What we face is an almost perfect illustration of the text-book choice between butter (health care) and guns. But posing our policy options in those terms is deceptive. The real problem is the need to rethink our foreign and military spending policies in the post-Cold War era.
At one level this is a matter of adaptability. The weapon systems developed and purchased to counter the Soviet Union are anachronistic; yet their purchase constitutes much of the Defense Department’s spending. These big-ticket items are irrelevant with regard to the need to defeat the Middle East murderers who bomb and kill innocent civilians. Achieving that goal requires assisting the countries of the region to build infrastructure and provide basic services like health care and education. We are spending far too much money ineffectively. Much better results could be secured at less cost.
But at a more general level, the discussion that we need to have involves the role of the military in American society.

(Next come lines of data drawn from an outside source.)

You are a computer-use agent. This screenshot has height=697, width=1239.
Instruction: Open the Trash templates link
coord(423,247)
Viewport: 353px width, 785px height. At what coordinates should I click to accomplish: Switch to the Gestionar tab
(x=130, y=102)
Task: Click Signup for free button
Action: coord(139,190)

The shear scale of this country’s armed forces cannot be exaggerated. We spend more on the military than does the rest of the world combined. And we spend almost ten times as much as China, the country that comes in second. (1) There is an obvious case to be made that in an interdependent world of increasing economic parity among nations, this Lone-Ranger function is neither appropriate nor necessary.
Furthermore our swollen military spending exacts a cost here at home. Pressure to reduce Medicare and Medicaid would be lessened if some of the money spent on the military were made available to provide medical services for the elderly and the poor. The cost of the military thus should be measured not merely in dollars, but in the services like health care that will be given up as long as defense spending claims close to 20 percent of the total federal budget.

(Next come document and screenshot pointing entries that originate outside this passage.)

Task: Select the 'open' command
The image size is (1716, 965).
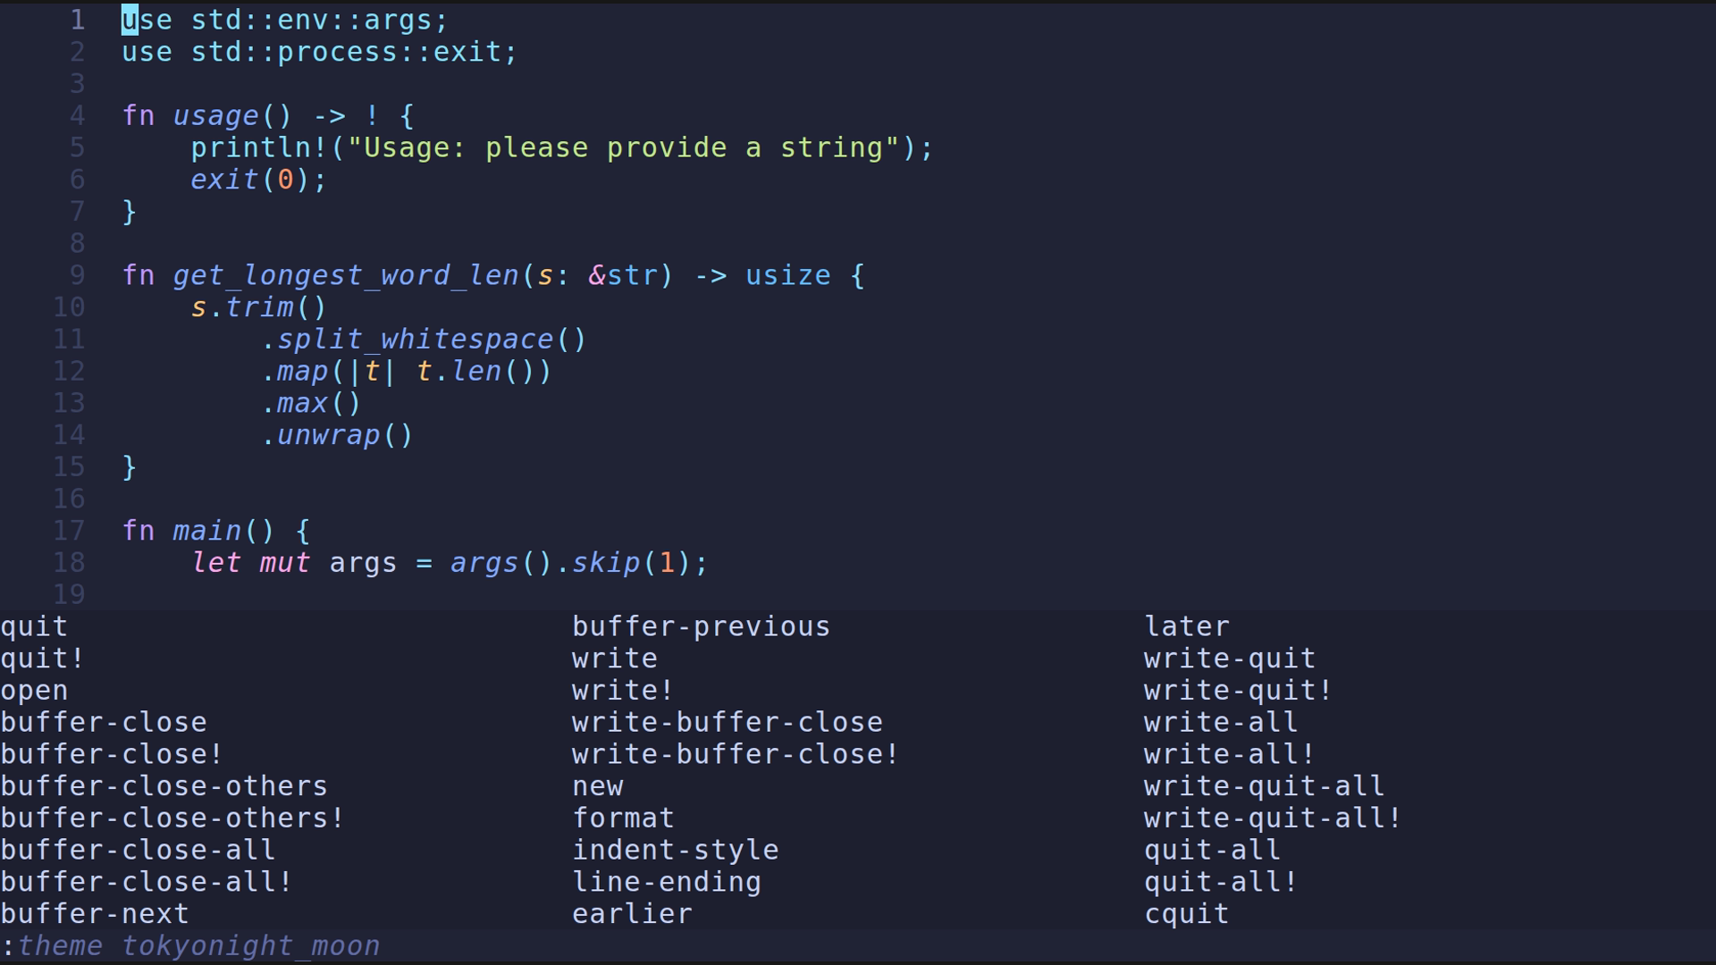Action: pos(34,691)
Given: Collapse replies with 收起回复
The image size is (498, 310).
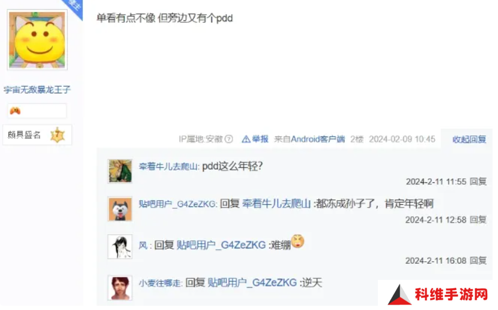Looking at the screenshot, I should tap(469, 139).
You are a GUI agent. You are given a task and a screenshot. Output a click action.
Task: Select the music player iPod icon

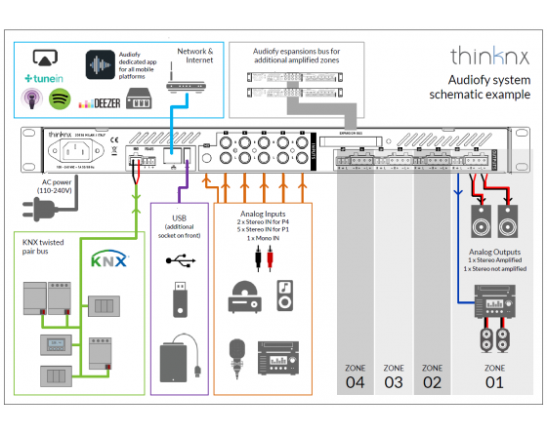285,296
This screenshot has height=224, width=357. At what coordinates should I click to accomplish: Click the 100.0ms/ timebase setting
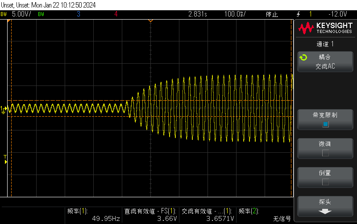235,14
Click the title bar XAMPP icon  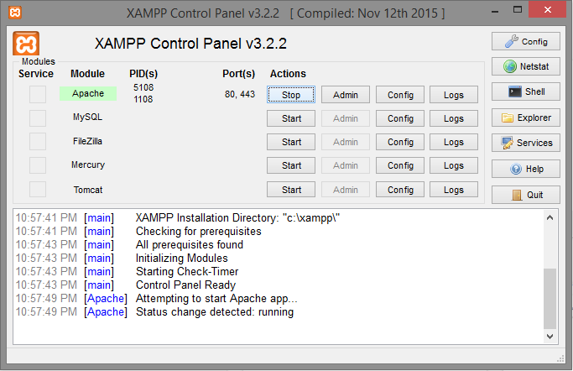[13, 13]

Given the economic importance of the military, however, a reduction in its scale would be wrenching. A downsizing would require a very large intervention by the government to avoid economic damage to many local communities. In the absence of such an effort, areas of the nation that are now dependent upon the military would be economically devastated.
In a society where government policy is driven by the wealthy special interests who provide campaign funding, most people do not trust the government to protect their interests. The upshot is that for them a decrease in military spending would be unacceptably threatening.
Our bloated military establishment thus stands as an obstacle to a progressive agenda that would necessarily include a reduction in the role of the military in this country. Cynicism about government undermines the credibility of that agenda. It will not be easy to convince the American people that the government can serve their interests. And they will continue to doubt it so long as elected officials are in office because wealthy special interests pay for political campaigns.